Letter from my daughter after I forgot her…for the third time

Here is the full text of the letter my daughter left on the dining room table after I forgot to pick her up at ballet lessons for the third time:

Mommy and Daddy,
It is the second time I’ve cried after ballet. It is the 8th time you’ve been late. It is the 83rd time you’ve forgotten [ed.note: no, it wasn’t]. I’m only 13 and shouldn’t shoulder the responcibility of a 25 year-old. Please, pick me up at 11:30 next time.
Your loving, angry daughter
PS If you are going to say you will pick me up, then pick me UP!
PPS Don’t worry. I’m also mad at myself for forgetting my phone. But this

This was obviously not the type of letter I expected my 13-year-old would write me, back before I was a mom. Because—let’s be honest—it is not the type of letter a good mom receives, and I was of course going to be the very best of moms.

It turns out, though, that being a “good mom” is perhaps more complicated than it first appears.

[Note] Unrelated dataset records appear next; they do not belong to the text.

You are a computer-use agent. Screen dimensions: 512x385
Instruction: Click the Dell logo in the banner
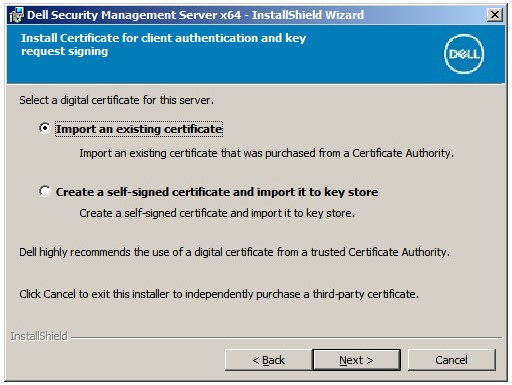(464, 54)
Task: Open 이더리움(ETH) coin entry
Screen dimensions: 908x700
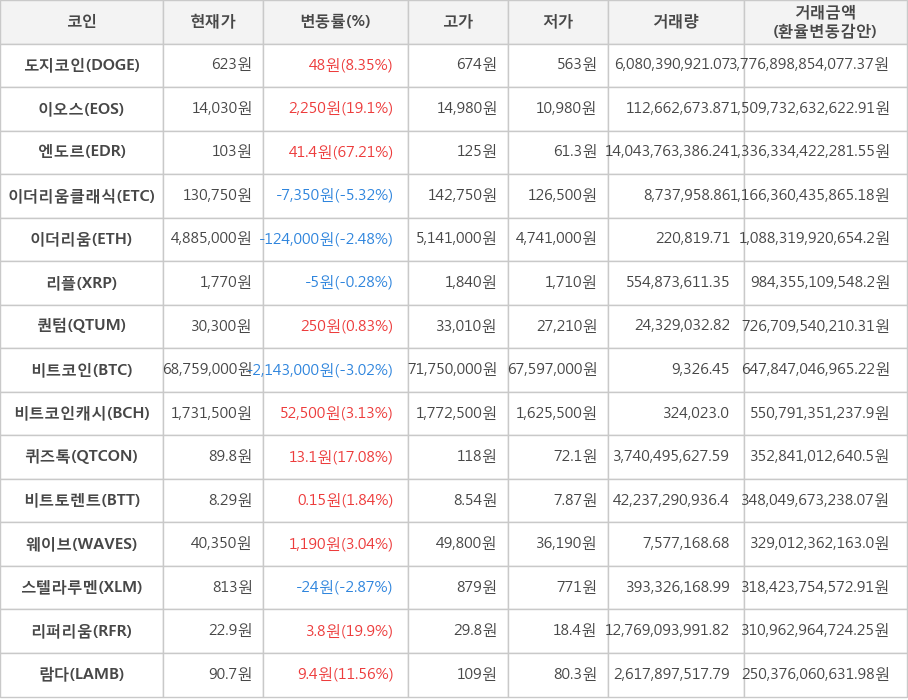Action: click(82, 239)
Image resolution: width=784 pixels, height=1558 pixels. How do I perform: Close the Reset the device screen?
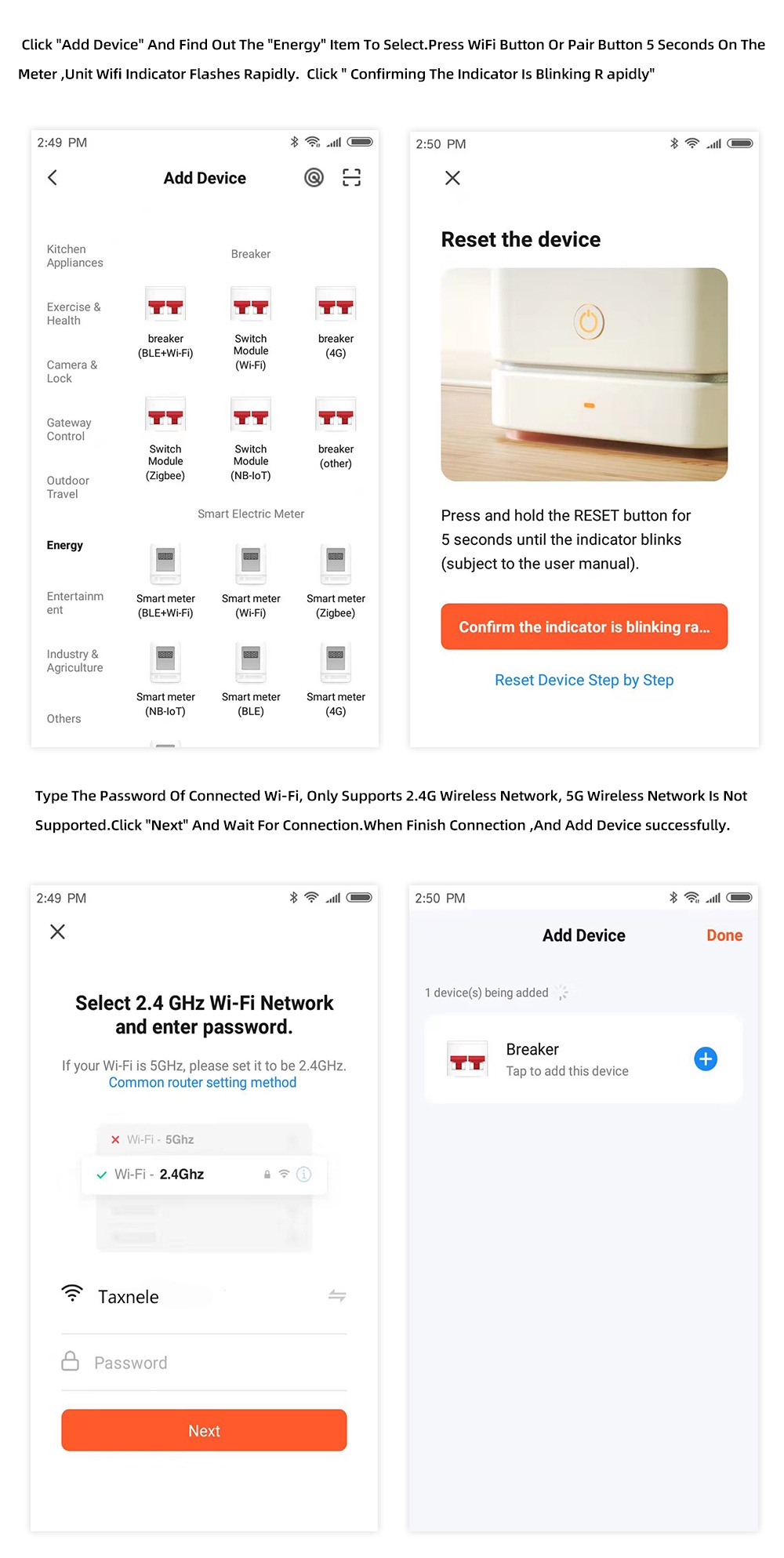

In my defense, my daughter was only taking ballet lessons because the studio was within a mile of our house. We had instituted a strict one-activity-at-a-time rule when the kids were younger, because I have precisely 0.0 grams of interest in spending my afternoons and Saturdays driving around. But I was blessed/cursed with a curious daughter who wanted to do theater. And also ballet,. And also piano. So I put her in charge of finding a place for each to which she could transport herself. This way, she could get herself there and back if I was at work, making dinner, driving her brother around or at a particularly good part of the novel I was reading.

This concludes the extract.